Going faster doesn’t guarantee you’ll stay ahead of bad actors. But it sure beats the alternative.
Speed: The Foundation of Security in Pivotal Cloud Foundry
To wit: Pivotal Cloud Foundry 1.12, now GA. Many new features help security teams go faster (and breathe a little easier). Here’s a look at what’s most relevant to InfoSec teams in the release.
System credentials move to CredHub
We recently announced CredHub in PCF 1.11. Now, several secrets for intra-component communication are hosted in this secure repository. That means operations teams no longer use credentials stored as clear text in manifest files. Instead, secrets are replaced with a credential reference that gets resolved by the platform securely.

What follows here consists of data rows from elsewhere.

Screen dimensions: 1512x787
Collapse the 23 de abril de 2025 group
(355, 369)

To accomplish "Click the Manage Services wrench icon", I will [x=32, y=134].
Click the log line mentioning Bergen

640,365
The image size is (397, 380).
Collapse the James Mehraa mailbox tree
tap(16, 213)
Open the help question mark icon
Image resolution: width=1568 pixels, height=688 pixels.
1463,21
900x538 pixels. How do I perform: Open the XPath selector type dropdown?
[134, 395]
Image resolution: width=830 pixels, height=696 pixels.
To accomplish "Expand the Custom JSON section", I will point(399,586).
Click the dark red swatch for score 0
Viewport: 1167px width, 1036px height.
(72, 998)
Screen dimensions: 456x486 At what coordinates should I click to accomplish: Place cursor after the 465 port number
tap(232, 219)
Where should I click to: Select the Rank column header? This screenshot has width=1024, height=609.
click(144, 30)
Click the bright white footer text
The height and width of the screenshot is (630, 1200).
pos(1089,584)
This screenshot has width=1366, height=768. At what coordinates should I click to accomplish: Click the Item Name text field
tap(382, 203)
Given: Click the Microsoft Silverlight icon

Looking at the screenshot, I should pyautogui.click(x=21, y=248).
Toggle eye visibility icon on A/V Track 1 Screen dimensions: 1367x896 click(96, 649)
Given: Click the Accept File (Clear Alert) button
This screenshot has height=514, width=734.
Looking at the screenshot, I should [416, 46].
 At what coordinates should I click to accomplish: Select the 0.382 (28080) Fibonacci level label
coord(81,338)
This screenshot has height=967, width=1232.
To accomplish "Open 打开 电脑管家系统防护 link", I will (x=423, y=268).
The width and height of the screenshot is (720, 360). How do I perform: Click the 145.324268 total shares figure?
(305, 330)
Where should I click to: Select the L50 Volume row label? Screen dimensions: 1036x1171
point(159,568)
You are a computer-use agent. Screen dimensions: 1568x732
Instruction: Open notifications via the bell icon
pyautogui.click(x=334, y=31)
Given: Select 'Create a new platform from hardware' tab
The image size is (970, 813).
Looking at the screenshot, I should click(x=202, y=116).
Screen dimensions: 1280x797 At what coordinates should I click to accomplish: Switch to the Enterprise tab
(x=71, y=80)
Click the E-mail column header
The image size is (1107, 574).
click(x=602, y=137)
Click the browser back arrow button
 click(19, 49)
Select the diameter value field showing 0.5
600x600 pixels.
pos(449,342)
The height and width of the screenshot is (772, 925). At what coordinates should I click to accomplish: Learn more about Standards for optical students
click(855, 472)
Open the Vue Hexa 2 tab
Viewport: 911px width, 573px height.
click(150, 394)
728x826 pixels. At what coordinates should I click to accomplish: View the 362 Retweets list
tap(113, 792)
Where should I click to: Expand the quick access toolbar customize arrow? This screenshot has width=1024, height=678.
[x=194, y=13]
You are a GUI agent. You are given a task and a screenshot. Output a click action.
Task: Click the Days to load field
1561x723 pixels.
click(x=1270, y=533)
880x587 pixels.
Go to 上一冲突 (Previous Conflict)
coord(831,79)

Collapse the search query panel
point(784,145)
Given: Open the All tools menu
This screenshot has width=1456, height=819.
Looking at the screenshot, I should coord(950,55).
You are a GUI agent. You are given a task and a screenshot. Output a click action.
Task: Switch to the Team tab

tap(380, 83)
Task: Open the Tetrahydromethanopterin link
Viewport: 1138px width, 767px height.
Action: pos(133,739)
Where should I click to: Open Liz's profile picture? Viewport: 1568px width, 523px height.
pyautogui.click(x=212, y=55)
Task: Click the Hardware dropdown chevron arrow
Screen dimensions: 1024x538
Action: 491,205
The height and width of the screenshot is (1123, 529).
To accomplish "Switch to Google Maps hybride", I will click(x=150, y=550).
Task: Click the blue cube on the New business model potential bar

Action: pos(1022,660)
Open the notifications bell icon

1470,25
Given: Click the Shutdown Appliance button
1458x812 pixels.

But the job’s not done until CredHub stores all PCF secrets. So, we’ve introduced migration tools to help tile authors perform this task.
Eventually, the secrets in CredHub will be rapidly rotated. This will then dramatically reduce the risk posed by leaked passwords.
Automate platform updates at scale with Concourse for PCF
Are you tracking mean-time-to-patch as a KPI? You should. The shorter the metric, the lower your risk.
The hacker's job gets harder and harder as the vulnerability window shrinks. That's why you should apply patches and security updates as fast as possible. The same approach helps you protect against advanced persistent threats (APTs). When you “repave” your platform from a known good state often, APTs are far less likely to do harm. Concourse for PCF helps ops teams do both.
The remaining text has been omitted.